As John King Jr., former education secretary under the Obama White House and now president of the Education Trust, recently told education writers at a Washington conference, only a third of high schools with high black and Latino enrollment offer calculus, compared to 56 percent of those with low numbers of black and Latino students.

But that doesn’t necessarily sway families to seek out diversity, even as more of them enjoy greater choice in selecting their child’s school.

In a recent study, Pennsylvania State University looked at the decisions of public school students transferring to charter schools when given the option of schools with different racial compositions. The finding: Black and Latino students tended to choose charters more racially isolated than the public schools they left.

Today, more than one in three black students in the south attends a school where 90 percent of their classmates are non white. The retreat from integration concerns Penn State researcher Erica Frankenberg, an Alabama native who studies segregation.

In the wake of the Supreme Court's 1954 Brown V. Board of Education ruling, the South led the nation in desegregating its schools and boasted the most integrated classrooms in America, said Frankenberg, who co-authored a new report by the UCLA Civil Rights Project on the resegregation of Southern schools.

Among the report’s conclusions and warnings:

•From 1954 to 1988 there was an increase in the interracial contact between whites and black students in the South as a result of court-ordered integration. However, resegregation began to re-emerge in 1990.

•The South has a small but rapidly growing share of charter schools, which in the region—as in the country—are even more segregated for black students than the traditional public schools.

•Private schools represent about 7 percent of the region’s enrollment and are disproportionately white. In some states, including Georgia, legislatures have provide subsidies to private schools through the tax system. (Georgia’s tax-credit scholarship allows taxpayers to donate money to a private school for student scholarships in exchange for a state income tax credit. The program diverts $58 million a year in income tax from state coffers to private school scholarships.)

•The days of court-ordered mandatory reassignment are over; today’s integration efforts almost always involve carefully designed school choice

Frankenberg believes parents and communities can be convinced of the benefits of integrated classrooms. “There is no need to see diversity and quality as trade-offs,” she said in a telephone interview.

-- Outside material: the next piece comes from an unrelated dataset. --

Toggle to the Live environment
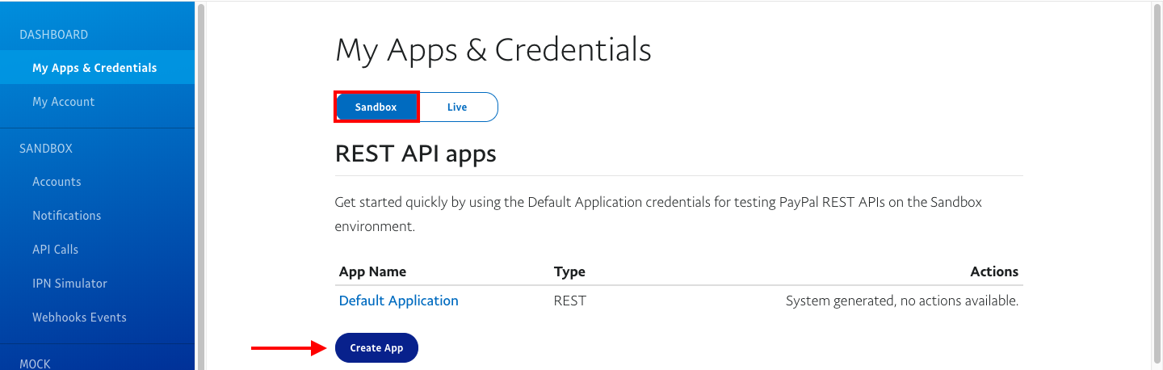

Parents may not place a premium on classroom diversity because most accountability measures don’t. “We’ve narrowed this understanding of what a good school is to something measured only by test scores.” said Frankenberg.

Frankenberg sees some communities resisting segregation, citing the new diversity efforts n New York City where white students represent only 15 percent of the public school enrollment, yet a third attend majority white schools. Those diversity policies have been enabled in part by increased flexibility granted from the federal government.

While New York and Massachusetts are using this new flexibility to further diversity, the easing of federal oversight could go the other way in some states. “Flexibility might be good for those states,” said Frankenberg, “but is it good for states where diversity is not necessarily on the table?”